Exercise> Restate the data below word for word, omitting pictures.

[Saved data entries]
● ● ● ●
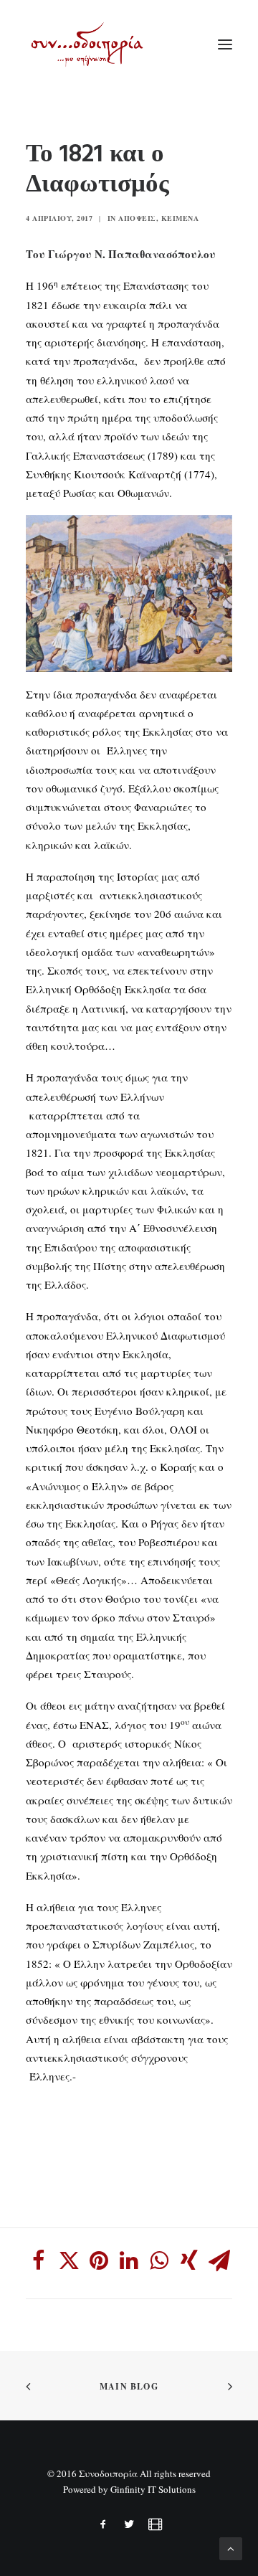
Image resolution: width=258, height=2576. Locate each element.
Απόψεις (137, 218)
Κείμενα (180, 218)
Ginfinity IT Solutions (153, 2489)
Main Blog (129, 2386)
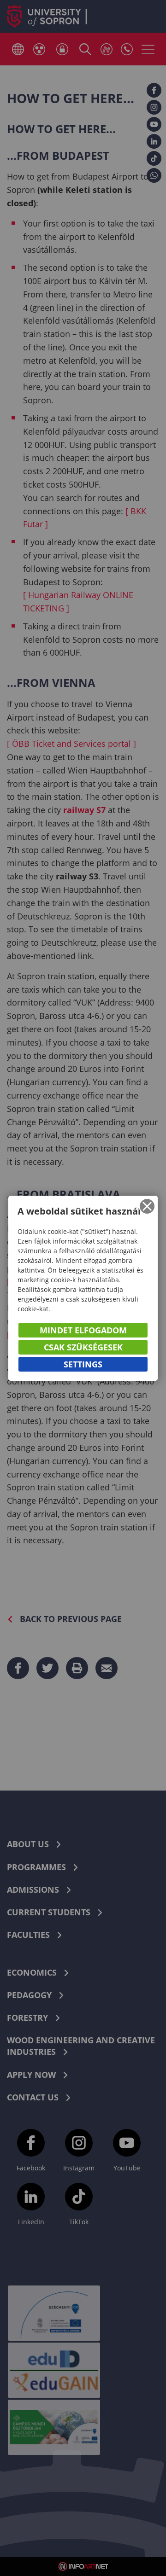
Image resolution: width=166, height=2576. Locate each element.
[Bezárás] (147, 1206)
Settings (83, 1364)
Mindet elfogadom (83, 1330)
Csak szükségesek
● ● ● ●
Solution to this task>
Image resolution: width=258, height=2576. Locate each element.
Απόψεις (137, 218)
Κείμενα (180, 218)
Ginfinity IT Solutions (153, 2489)
Main Blog (129, 2386)
Image resolution: width=166, height=2576. Locate each element.
[Bezárás] (147, 1206)
Settings (83, 1364)
Mindet elfogadom (83, 1330)
Csak szükségesek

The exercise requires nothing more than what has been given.